• [The request]:
Filter the data below and copy every line that holds the string "avatar".

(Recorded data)
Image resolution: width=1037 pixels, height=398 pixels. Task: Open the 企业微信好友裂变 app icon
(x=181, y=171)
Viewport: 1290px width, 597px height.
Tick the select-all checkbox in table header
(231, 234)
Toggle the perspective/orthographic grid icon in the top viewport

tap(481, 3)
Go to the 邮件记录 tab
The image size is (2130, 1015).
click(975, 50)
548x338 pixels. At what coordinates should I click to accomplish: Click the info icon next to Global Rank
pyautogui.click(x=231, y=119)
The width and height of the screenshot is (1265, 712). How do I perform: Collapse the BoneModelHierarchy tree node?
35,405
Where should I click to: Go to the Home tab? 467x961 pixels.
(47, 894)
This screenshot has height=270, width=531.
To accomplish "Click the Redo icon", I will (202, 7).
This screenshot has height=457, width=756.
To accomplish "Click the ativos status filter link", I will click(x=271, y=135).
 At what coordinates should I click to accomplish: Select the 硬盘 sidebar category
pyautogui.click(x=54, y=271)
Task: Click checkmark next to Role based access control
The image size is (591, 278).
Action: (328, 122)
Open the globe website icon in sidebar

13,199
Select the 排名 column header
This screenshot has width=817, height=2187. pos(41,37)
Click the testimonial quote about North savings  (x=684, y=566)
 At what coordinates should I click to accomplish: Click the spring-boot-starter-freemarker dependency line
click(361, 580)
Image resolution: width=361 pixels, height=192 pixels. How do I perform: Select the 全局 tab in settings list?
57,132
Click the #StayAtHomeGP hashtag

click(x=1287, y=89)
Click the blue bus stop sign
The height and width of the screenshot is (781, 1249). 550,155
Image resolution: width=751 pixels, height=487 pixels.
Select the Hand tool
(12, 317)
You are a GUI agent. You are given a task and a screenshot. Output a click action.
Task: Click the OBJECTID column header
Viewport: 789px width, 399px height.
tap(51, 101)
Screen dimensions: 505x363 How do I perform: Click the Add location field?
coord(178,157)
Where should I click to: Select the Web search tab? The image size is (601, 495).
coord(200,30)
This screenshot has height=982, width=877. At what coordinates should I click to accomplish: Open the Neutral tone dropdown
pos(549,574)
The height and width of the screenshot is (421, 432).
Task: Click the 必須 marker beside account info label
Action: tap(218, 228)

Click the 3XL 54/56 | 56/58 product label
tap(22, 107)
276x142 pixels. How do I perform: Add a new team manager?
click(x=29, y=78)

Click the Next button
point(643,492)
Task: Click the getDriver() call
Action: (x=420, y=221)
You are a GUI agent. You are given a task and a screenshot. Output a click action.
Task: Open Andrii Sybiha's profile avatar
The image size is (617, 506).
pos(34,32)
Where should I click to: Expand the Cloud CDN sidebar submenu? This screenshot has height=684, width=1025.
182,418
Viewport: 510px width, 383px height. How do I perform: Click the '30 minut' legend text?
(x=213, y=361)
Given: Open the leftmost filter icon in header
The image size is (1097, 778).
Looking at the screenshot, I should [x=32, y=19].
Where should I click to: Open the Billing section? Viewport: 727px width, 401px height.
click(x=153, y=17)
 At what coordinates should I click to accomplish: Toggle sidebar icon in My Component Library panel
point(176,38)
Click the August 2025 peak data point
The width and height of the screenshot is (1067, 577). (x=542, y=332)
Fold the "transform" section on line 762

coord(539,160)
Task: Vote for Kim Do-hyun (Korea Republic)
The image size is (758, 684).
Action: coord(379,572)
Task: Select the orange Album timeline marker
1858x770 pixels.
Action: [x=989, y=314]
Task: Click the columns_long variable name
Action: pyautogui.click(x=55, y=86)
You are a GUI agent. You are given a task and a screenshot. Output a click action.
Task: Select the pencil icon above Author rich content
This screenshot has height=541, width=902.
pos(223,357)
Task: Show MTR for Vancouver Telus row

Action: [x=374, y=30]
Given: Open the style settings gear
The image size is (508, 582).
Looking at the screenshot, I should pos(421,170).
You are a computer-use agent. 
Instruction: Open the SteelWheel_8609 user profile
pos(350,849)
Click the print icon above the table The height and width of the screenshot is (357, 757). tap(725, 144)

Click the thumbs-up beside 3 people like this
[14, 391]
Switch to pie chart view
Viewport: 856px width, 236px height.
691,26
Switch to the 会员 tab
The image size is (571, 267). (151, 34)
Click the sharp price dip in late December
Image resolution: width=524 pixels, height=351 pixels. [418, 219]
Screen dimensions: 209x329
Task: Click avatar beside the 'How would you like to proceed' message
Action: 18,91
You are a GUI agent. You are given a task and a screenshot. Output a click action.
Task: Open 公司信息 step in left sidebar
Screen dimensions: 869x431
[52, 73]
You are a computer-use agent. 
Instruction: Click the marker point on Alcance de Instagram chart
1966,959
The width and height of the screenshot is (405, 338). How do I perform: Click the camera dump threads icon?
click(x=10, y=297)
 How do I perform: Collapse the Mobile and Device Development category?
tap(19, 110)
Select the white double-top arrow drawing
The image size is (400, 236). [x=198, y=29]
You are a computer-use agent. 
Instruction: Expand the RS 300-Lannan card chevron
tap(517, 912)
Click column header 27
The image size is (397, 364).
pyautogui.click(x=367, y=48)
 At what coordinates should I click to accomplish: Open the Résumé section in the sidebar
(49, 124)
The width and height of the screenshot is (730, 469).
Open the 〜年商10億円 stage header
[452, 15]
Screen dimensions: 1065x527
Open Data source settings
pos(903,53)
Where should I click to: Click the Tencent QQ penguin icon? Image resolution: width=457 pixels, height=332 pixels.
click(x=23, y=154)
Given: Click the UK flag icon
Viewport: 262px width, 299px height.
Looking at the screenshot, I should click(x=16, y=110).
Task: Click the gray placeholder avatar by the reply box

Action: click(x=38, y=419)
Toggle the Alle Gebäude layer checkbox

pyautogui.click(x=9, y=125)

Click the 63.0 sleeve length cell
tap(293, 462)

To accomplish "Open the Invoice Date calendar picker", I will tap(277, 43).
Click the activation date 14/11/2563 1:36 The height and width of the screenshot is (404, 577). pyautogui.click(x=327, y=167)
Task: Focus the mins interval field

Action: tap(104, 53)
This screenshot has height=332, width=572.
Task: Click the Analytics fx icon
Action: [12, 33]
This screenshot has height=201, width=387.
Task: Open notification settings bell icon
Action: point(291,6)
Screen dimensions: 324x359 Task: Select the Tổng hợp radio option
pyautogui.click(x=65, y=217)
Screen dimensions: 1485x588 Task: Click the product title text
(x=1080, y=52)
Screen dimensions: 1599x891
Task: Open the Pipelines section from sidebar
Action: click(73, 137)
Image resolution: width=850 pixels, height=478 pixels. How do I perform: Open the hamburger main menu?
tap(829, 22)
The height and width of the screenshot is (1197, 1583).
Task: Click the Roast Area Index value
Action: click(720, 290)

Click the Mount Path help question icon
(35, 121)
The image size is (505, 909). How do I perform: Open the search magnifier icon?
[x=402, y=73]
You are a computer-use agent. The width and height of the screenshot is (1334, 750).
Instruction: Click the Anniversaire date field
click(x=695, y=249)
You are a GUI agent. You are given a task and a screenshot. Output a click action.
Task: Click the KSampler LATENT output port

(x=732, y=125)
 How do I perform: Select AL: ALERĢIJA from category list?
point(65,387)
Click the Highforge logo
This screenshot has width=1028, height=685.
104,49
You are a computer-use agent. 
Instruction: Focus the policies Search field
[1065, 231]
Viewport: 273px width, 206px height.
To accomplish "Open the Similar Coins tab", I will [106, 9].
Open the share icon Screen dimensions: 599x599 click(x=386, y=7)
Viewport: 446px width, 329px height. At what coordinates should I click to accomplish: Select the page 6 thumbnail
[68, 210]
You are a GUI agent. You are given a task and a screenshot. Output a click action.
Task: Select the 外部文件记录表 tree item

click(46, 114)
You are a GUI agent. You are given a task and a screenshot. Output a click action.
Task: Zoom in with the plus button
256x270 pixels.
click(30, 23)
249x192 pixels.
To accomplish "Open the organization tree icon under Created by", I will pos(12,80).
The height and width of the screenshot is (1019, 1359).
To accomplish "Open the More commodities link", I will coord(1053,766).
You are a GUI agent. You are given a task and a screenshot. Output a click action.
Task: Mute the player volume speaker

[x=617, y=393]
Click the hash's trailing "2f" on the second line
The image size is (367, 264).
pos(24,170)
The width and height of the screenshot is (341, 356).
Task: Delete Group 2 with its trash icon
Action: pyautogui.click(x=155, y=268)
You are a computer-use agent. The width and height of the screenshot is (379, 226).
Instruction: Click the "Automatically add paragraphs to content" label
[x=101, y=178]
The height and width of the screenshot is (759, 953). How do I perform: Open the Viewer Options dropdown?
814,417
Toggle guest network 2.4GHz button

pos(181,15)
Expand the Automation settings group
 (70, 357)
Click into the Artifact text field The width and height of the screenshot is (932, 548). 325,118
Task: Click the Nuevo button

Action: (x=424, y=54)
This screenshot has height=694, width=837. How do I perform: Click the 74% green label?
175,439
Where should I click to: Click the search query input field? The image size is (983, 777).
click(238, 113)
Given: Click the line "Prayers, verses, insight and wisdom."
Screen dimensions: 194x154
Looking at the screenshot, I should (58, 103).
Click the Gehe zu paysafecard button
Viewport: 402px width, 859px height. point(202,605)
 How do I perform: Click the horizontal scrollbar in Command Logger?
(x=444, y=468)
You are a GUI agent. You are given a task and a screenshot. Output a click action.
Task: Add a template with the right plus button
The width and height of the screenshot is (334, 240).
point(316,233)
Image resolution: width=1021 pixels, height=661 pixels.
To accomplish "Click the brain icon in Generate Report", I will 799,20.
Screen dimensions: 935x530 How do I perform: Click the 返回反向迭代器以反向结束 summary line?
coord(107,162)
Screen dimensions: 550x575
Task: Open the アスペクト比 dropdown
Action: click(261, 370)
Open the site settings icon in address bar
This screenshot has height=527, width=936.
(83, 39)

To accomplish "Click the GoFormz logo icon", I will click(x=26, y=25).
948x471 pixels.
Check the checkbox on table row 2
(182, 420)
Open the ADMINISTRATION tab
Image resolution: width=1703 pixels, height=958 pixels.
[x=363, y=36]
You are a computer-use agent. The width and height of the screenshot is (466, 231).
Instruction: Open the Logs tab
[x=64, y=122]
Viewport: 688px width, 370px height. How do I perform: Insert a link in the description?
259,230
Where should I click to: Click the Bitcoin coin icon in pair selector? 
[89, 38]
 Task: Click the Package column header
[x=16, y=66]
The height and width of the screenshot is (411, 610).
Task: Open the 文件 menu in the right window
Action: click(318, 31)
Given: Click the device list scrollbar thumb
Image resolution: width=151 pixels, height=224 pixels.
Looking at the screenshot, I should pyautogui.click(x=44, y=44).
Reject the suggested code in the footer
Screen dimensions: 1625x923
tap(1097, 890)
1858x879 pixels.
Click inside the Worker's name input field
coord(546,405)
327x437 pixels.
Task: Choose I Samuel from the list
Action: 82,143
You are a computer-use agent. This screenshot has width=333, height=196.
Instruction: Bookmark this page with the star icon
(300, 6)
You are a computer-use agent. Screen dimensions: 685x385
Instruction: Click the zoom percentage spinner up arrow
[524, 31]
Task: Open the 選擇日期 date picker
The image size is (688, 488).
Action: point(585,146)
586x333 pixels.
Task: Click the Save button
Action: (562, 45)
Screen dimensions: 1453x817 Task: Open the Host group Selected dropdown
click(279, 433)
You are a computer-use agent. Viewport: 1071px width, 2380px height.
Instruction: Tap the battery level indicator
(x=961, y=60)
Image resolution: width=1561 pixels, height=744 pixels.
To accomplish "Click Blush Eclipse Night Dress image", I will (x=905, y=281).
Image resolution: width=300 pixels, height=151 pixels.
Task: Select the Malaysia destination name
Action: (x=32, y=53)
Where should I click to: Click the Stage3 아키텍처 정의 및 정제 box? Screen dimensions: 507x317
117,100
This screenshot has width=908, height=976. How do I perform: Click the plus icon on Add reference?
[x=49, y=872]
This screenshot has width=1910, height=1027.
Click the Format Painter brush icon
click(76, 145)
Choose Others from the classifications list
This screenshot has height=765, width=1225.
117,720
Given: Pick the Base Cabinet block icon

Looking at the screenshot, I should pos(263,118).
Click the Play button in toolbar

• [Worked answer]:
Task: Open Andrii Sybiha's profile avatar
Task: Click avatar beside the 'How would you like to proceed' message
Task: Click the gray placeholder avatar by the reply box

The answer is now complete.